Les recherches de l'IAGO ont d'autre part permis d'observer un phénomène unique qui a été appelé "ressaut catabatique" ; c'est le vent qui, à l'arrivée sur la surface plane de la banquise, perd en quelques minutes sa vitesse en même temps qu'augmente, tout aussi soudainement, la pression atmosphérique. Le phénomène était connu, surtout à cause des turbulences spectaculaires qu'il produit le long des côtes ; mais, cette fois, il a pu être observé de manière précise et plus systématique. C'est d'ailleurs grâce aux travaux de l'IAGO et à la collaboration scientifique internationale que des premières simulations des vents catabatiques et du ressaut hydraulique ont pu être faites, notamment par un chercheur belge de l'Institut d'Astronomie et de Géophysique G. Lemaître de Louvain-la-Neuve, Hubert Gallée; ce dernier a, en effet, développé un modèle mathématique dont les performances ont intéressé le département des sciences de l'atmosphère de l'Université de Wyoming (Department of Atmospheric Sciences) à Laramie, qui, malgré le fait qu'il comptait au nombre de ses chercheurs le pionnier en matière de simulation des vents catabatiques (T. Parish), a écrit au chercheur belge pour lui demander de pouvoir utiliser son modèle.

 

Notes :
(1) "Des chercheurs dans le vent : vous avez dit blizzard ?", La Recherche, N° 192, octobre 1987, Jean-Claude André. p 256, vol 18.

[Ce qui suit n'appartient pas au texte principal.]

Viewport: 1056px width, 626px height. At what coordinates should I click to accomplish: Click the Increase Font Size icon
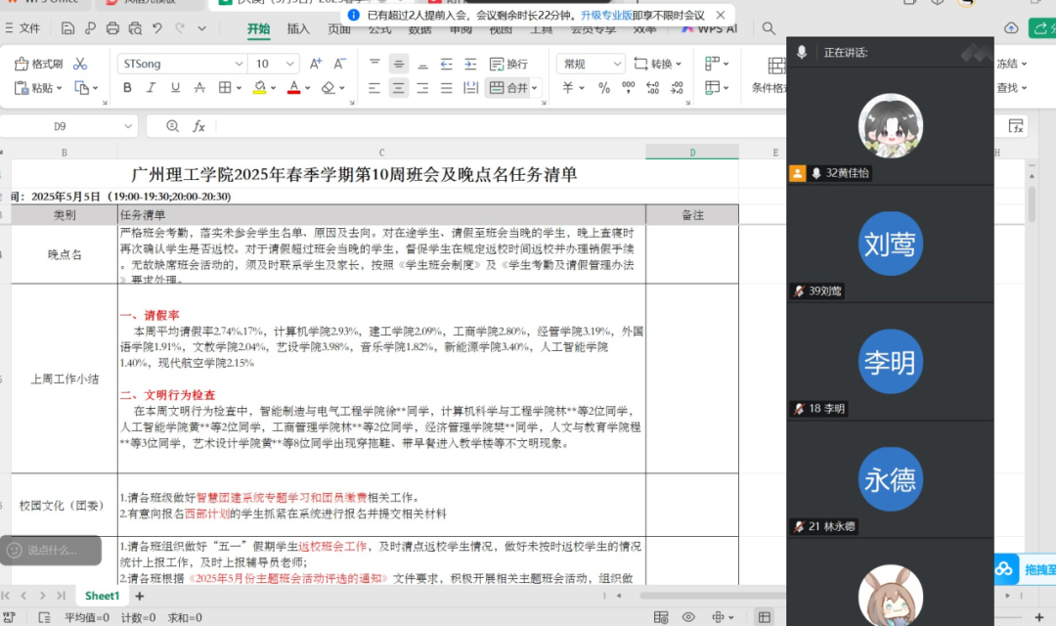[315, 65]
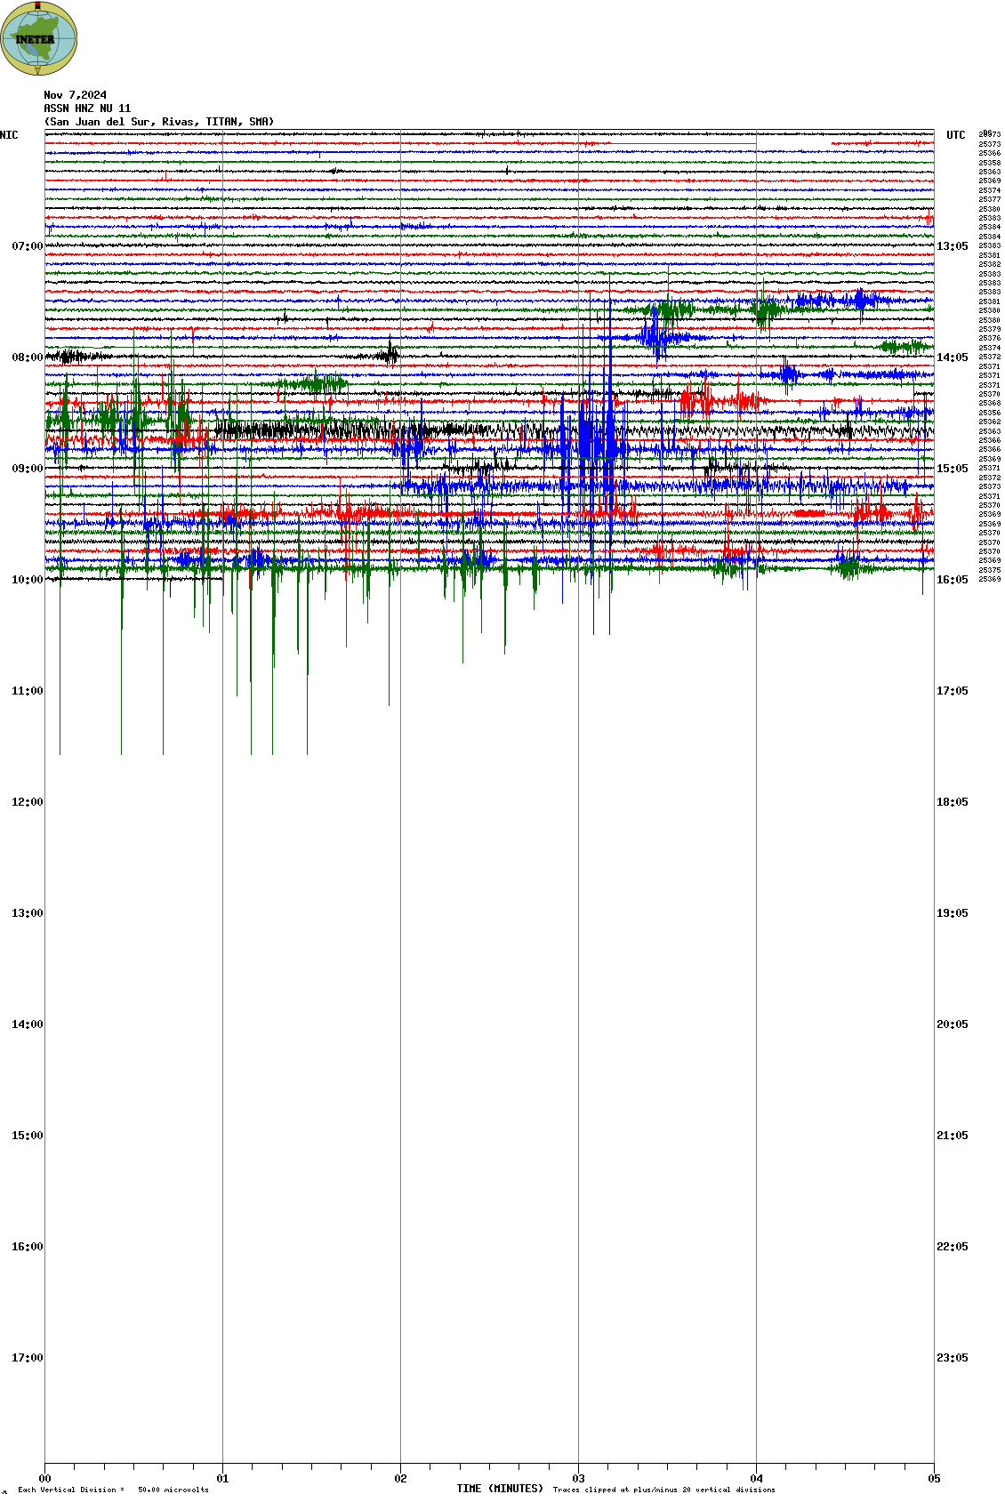
Task: Click the ASSN HNZ NU 11 station code
Action: click(x=87, y=108)
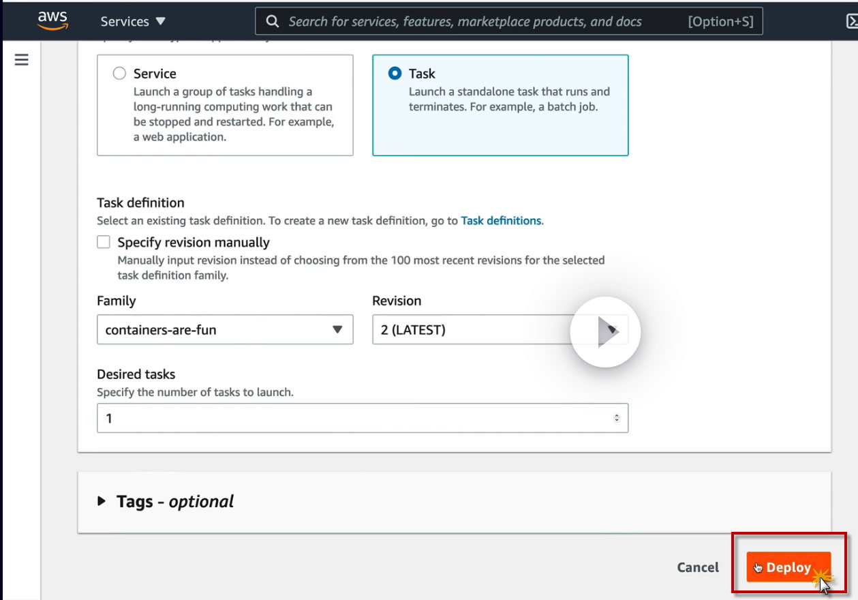Click the Task option card description

coord(509,100)
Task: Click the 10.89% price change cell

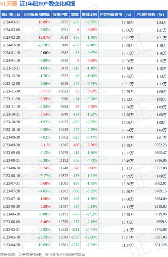Action: coord(44,22)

(2) Afin de mieux comprendre les vents catabatiques, un programme scientifique a été mis en place en coopération avec l'Institut de Géophysique de l'université d'Alaska et l'Etablissement d'Etudes et de Recherches météorologiques avec le support de nombreux autres laboratoires comme le département de météorologie de l'Université de Wisconsin, les Expéditions Polaires Françaises, l'Institut national des Sciences de l'Univers, le Laboratoire de Glaciologie et de Géophysique de l'Environnement (Grenoble) et la National Science Foundation (Washington).
Ce programme a été baptisé IAGO (Interaction-Atmosphère-Glace-Océan). Il a vu sa phase intensive se dérouler au cours de l'été austral 1985-86. Trois équipes (une américaine et deux françaises) composée d'une trentaine de scientifiques ont été déposées en terre Adélie dès le début novembre ; elles ont travaillé pendant plus de deux mois sur trois camps différents dans le but de récolter un maximum d'observations sur les vents catabatiques.